In 1928, Adelaide starred on Broadway in the musical revue Blackbirds of 1928 with Bill 'Bojangles' Robinson. The show became the longest running all-black revue ever to appear on Broadway and procured a string of hit songs for Adelaide, including, 'I Can't Give You Anything but Love', 'Baby', 'Diga Diga Do' and 'I Must Have That Man'. Adelaide and Bojangles' dance duets had the press label them the black equivalent to Fred & Adele Astaire. International fame followed. The show transferred to Paris, France, where it appeared for four months at the Moulin Rouge. In bold headline's, the New Amsterdam News reported on its front page, "Adelaide Hall takes Paris by storm". The French jazz magazine, Documents, claimed that Blackbirds performance at the Moulin Rouge was the only place, “where the spirit of the music is currently saved in Paris.†... In 1930, Adelaide returned to Broadway to star with Bojangles in the musical, Brown Buddies.

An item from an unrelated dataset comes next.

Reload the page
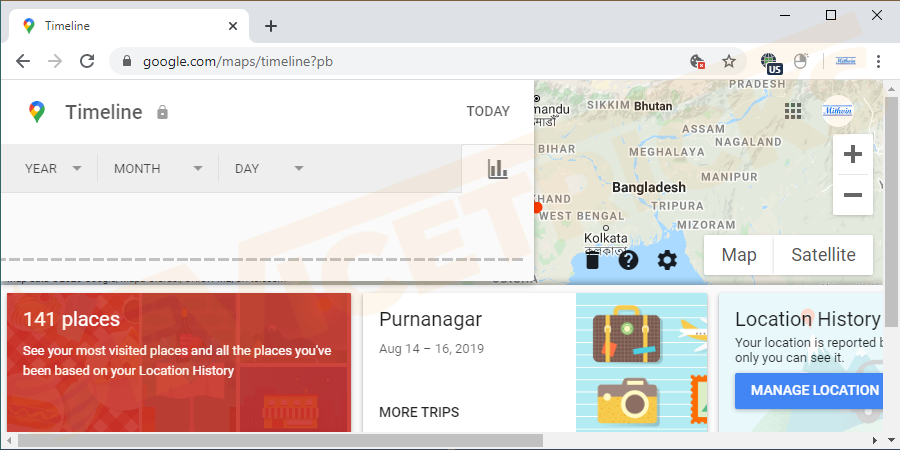Viewport: 900px width, 450px height. [87, 61]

A change of direction in 1931 saw Adelaide commence a world tour that lasted almost two years. It took her to two continents and played to over 1 million people. The financial rewards made her into one of America's wealthiest black woman. It was during this tour that Adelaide discovered the blind pianist Art Tatum, who she empolyed as one of her stage pianists. During 1934, Adelaide starred in an eight-month residency at Harlem's Cotton Club. On stage, she introduced the timeless classic 'Ill Wind', which Harold Arlen wrote especially for her.

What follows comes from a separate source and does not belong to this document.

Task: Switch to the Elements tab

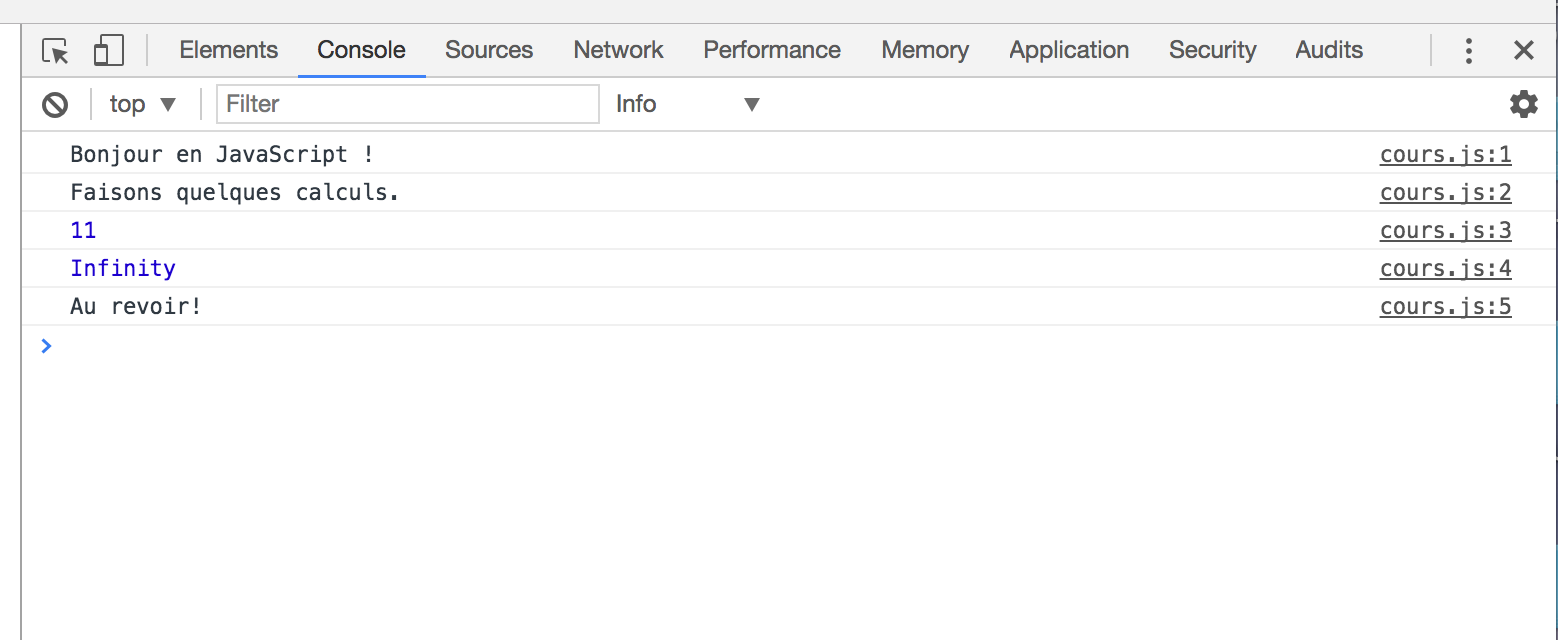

In 1936, Adelaide's restless spirit encouraged her to move to Paris to live, and for the next 3 years she toured extensively across Europe. Her husband and manager, Bert Hicks, opened a nightclub for her in Montmartre called La Grosse Pomme. It became a mecca for the rich and famous bohemians. Django Reinhardt and Stephane Grappelli, with their Quintette du Hot Club de France, were the resident band and Adelaide would perform nightly at the club. Maurice Chevalier, Marlene Dietrich and the Duke and Duchess of Windsor were regular patrons.

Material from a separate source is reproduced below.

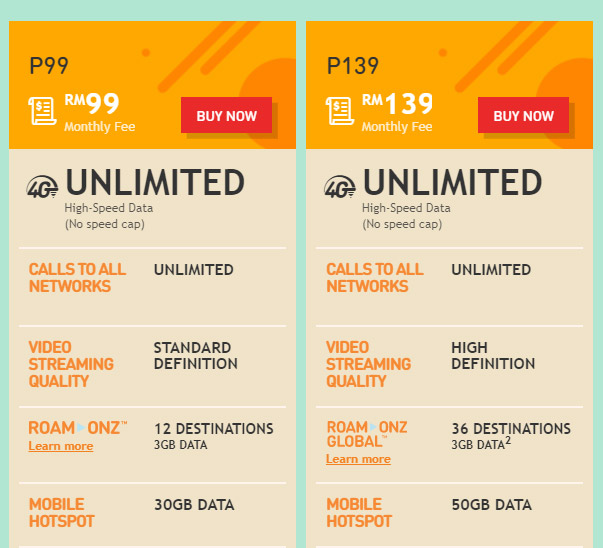Select the P99 plan title
The width and height of the screenshot is (603, 548).
pos(50,67)
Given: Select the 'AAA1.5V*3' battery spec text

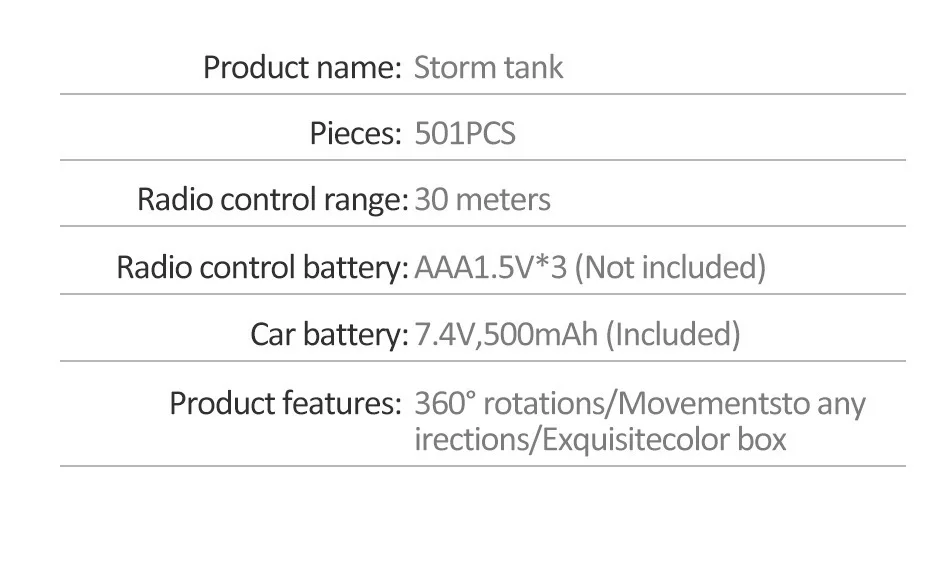Looking at the screenshot, I should point(491,267).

In 1938, Adelaide was offered a starring role in The Sun Never Sets at London's Theatre Royal Drury Lane alongside Tod Duncan. The show had music written by Cole Porter. In 1939 she made her home permanently in Britain. During WW2 Adelaide joined ENSA and entertained the troops both at home and across the war-torn battlefields of Europe and was one of the first entertainers to enter Germany at the end of the war. For the next 20 years she was one of Britain's most successful and highest earning entertainers. She had numerous shows on BBC Television including: Harlem In Mayfair, 1939, Dark Sophistication, 1939, Starlight, 1947, Variety in Sepia, 1947, Rooftop Rendevous, 1949, Black Magic, 1949 and Old Songs for New, 1949. She also made over 50 recordings for the DECCA Record label. In 1951, she co-starred in Cole Porter's musical Kiss Me Kate at London's Coliseum Theatre. The show ran for one year, then toured Britain. In 1952, she co-starred in a lengthy run of Love from Judy at London's Saville Theatre. In 1957, Adelaide returned to Broadway and was featured in the musical Jamaica, which starred her friend Lena Horne.
On October 12, 1988, Adelaide returned to New York to headline at Carnegie Hall. In 1989, Sophisticated Lady, Adelaide's film documentary was premiered at the london Film Festival. The film was shown on national TV the following year. In 1990, Adelaide released 3 albums, 'I Touched A Star', 'Hall of Memories' and 'Live at the Riverside'. In 1991, A Tribute to Adelaide Hall concert was staged at The Queen Elizabeth Hall in London to commemerate her 90th birthday. On March 4, 1992, Adelaide returned to New York to headline at Carnegie Hall for two nights. They were her last performances in America.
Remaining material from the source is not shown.